The notion of a fully integrated operating environment in process industries is like apple pie and Mom: Everybody is for it.

But real-world efforts at integration have given engineers and business leaders reason to view it as a promise that’s too good to be true. Integration of disparate business, production systems and field assets has been so complex that most integration projects have extended only as far as a limited set of fieldbus technologies or loosely connected applications. Functionality and business value are limited; maintenance difficulties and disappointment are not. 

But there are a number of technology applications that now make true integration a possibility. When pulled together into a working platform, the familiar DCS evolves into something that ARC Advisory Group refers to as CPAS: Collaborative Process Automation Systems.

CPAS isn’t a really a category of controls that you can shop for and implement. Not yet, anyway. Rather, it’s what the current crop of process control platforms would be if they were successful at integrating all data and functional silos into a single workflow environment –allowing operators, engineers and managers to work in a single system. And allowing plant assets and field assets to be managed through a single interface – on-site or centrally, and even if the assets were made by dozens of manufacturers and installed at different times. 

In a 2002 report, ARC indicated “that the problems [to achieve this state] were not insurmountable, nor were they technology-constrained. In fact, most of the functionality required had already been developed with much of it commercially available – just not from a single automation supplier.”

Since then, at least some of the major automation suppliers have taken up the challenge to bring these possibilities together in next-generation DCS platforms. Doing so has meant bringing together at least 6 core technologies, (but these would occupy an entire post in and of themselves).

The point is that meaningful integration used to be a fantasy. Today it’s becoming reality.

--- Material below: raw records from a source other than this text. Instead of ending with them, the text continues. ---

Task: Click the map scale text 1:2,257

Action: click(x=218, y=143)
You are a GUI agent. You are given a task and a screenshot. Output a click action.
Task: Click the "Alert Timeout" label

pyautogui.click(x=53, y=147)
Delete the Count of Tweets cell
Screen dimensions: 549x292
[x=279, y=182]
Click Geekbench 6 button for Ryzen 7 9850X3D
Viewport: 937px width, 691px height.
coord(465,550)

Do you think it’s still a fantasy, or do you see advances in control systems that make true integration a real possibility?

2 Comments

  1. 1 franchesca 27 Dec
    This blog is definitely an inspiration especially to me having <a href= http://www.3jelectric.com/> automation
    control Ontario</a> for my Ontario home. Great technology!
  2. 2 Eric 05 Aug

    Someday we'll get there.  I think the key is being web-based.  I'm fairly new to process control--is web-based too idealistic or naive?  The three systems I see as not going away and therefore making sense for long term investment are: 

    SAP for robust storage and processing of business data, Honeywell for Process Control/DCS, and Microsoft SharePoint for Intranet, ECM, and easy interfaces/workflows/business information.